Nemanja Mihajlović (, ; born 19 January 1996) is a Serbian professional footballer who plays as a winger for Sloga Meridian.

Club career

Rad
Mihajlović debuted for Rad's first team on 3 April 2013, in a Serbian SuperLiga match versus Donji Srem Pećinci. On 16 August 2014, he scored the equalizer and first goal for Rad in a 2–1 home win over Borac Čačak. In the winter of 2014, it was revealed Mihajlović was scouted by Saint-Étienne. However, Rad declined the €1.2 million offer. On 28 February 2015, Mihajlović scored a winning goal against Borac Čačak. After the end of the 2014–15 season, Serbian sports portal Mozzart Sport rated Mihajlović among the 25 best players in the SuperLiga that season.

On 1 August 2015, Mihajlović scored from long range in what was his first goal of the 2015–16 season in a 4–1 away victory over Radnik Surdulica. On 12 August 2015, against Mladost Lučani, at the start of the second half, he scored from the penalty-spot. He scored his second goal in 4–2 home victory. Rad were losing at half-time and after the turnaround in the second half, Rad went on to win with Mihajlović scoring two goals and providing one assist. During the 2015–16 season, he played 7 matches in the Serbian SuperLiga, scored three goals and provided two assists.

Partizan
On 28 December 2015, Mihajlović signed for Partizan on a three-year contract. On 21 February, he made his official debut for the club against OFK Beograd. On 2 March, he scored his first official goal for Partizan in Serbian Cup Quarter final against Radnički Niš in a 2–0 home win. His first goal for Partizan in 2015–16 Serbian SuperLiga came on 6 April against Javor Ivanjica in a 1–2 away win and helped Partizan to achieve five wins in a row in the championship of Serbia after a year and a half ago. On 3 May 2016, Mihajlović scored a brace in a 4–0 away league win over Radnik Surdulica.

Heerenveen
On 28 July 2017, Mihajlović signed a four-year contract with Eredivisie club Heerenveen, choosing to wear jersey number 15. The transfer fee is believed to be around €1.7 million. He scored his first goal for Heerenveen on his debut, in a 1–1 draw with Heracles on 19 August 2017.

Arka Gdynia
On 17 January 2020, Mihajlović signed a contract for the rest of the season with Polish Ekstraklasa club Arka Gdynia.

Spartak Subotica
On 2 September 2021, he signed with Spartak Subotica for a term of two-and-a-half years.

International career
Mihajlović has played for the Serbian national under-17 team and Serbian national under-18 team.
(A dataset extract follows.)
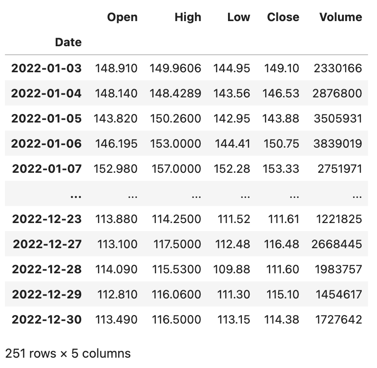377x368 pixels.
Task: Click the 2022-01-07 date index
Action: point(47,169)
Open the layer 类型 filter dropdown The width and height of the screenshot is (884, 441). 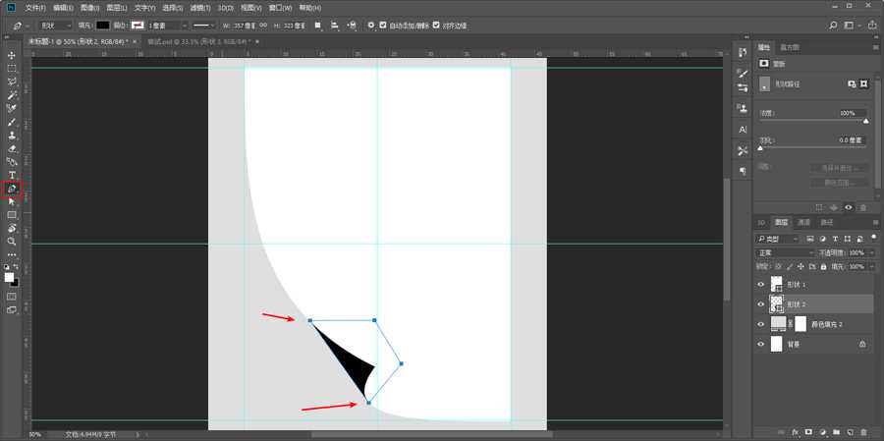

Mihajlović received his first call-up for the Serbian national under-21 team by manager Tomislav Sivić in March 2016. On 25 March 2016, he played his first match for Serbia U21s, against Andorra at Estadi Comunal in Andorra la Vella, playing in the starting eleven in a 0–4 away win in a 2017 UEFA European Under-21 Championship qualifier.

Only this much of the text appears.